#### [Selección]
---------------

Ese individualismo encontró su más pura y completa expresión
en las religiones monoteístas, en el judaísmo, en el mahometanismo y en el
cristianismo sobre todo. El Jehová de los judíos se dirige aún a la
colectividad, al menos bajo ciertas relaciones, puesto que tiene un pueblo
elegido, pero contiene ya todos los gérmenes de la moral exclusivamente
individualista.
Debería ser así: los dioses de la antigüedad griega y romana
no fueron en último análisis más que los símbolos, los representantes supremos
de la colectividad dividida, del Estado. Al adorarlos, se adoraba al Estado, y
toda la moral que fue enseñada en su nombre no pudo por consiguiente tener otro
objeto que la salvación, la grandeza y la gloria del Estado.
El dios de los judíos, déspota envidioso, egoísta y vanidoso
si los hay, se cuidó bien, no de identificar, sino sólo de mezclar su terrible
persona con la colectividad de su pueblo elegido, elegido para servirle de
alfombra predilecta a lo sumo, pero no para que se atreviera a levantarse hasta
él. entre él y su pueblo hubo siempre un abismo. Por otra parte, no admitiendo
otro objeto de adoración que él mismo, no podía soportar el culto al Estado.
Por consiguiente, de los judíos, tanto colectiva como individualmente, no
exigió nunca más que sacrificios para sí, jamás para la colectividad o para la
grandeza y la gloria del Estado.

---------------

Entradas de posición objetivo
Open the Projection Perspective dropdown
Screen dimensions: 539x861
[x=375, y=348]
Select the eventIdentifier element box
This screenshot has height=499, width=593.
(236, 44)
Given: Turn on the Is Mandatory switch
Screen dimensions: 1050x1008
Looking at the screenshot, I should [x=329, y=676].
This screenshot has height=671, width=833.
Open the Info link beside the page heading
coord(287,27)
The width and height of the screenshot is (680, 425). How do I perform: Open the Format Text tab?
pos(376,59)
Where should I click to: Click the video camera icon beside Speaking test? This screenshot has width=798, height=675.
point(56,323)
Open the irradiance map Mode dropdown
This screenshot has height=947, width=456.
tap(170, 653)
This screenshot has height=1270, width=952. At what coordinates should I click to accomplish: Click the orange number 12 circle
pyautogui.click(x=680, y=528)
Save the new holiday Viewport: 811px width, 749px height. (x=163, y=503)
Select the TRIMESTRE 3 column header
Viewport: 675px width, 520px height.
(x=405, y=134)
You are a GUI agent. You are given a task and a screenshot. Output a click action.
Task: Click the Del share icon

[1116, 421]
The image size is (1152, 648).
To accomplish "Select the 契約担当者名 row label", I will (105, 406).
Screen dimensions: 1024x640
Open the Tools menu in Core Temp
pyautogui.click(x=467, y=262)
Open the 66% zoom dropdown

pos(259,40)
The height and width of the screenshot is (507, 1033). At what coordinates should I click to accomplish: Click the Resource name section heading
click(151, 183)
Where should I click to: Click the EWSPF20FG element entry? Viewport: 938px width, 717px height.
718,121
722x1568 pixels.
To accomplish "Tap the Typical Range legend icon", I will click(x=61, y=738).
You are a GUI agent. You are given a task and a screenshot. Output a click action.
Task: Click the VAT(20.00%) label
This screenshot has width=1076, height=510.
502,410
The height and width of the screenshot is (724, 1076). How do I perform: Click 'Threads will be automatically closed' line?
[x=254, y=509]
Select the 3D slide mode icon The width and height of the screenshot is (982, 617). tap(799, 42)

---------------

#### [Qué se pide]
Extrae de la selección, sin alterar una sola palabra, el pasaje que va de "Debería ser así: los" a "culto al Estado.". Estas entradas provienen de una fuente distinta.

#### [Respuesta completa]
Debería ser así: los dioses de la antigüedad griega y romana
no fueron en último análisis más que los símbolos, los representantes supremos
de la colectividad dividida, del Estado. Al adorarlos, se adoraba al Estado, y
toda la moral que fue enseñada en su nombre no pudo por consiguiente tener otro
objeto que la salvación, la grandeza y la gloria del Estado.
El dios de los judíos, déspota envidioso, egoísta y vanidoso
si los hay, se cuidó bien, no de identificar, sino sólo de mezclar su terrible
persona con la colectividad de su pueblo elegido, elegido para servirle de
alfombra predilecta a lo sumo, pero no para que se atreviera a levantarse hasta
él. entre él y su pueblo hubo siempre un abismo. Por otra parte, no admitiendo
otro objeto de adoración que él mismo, no podía soportar el culto al Estado.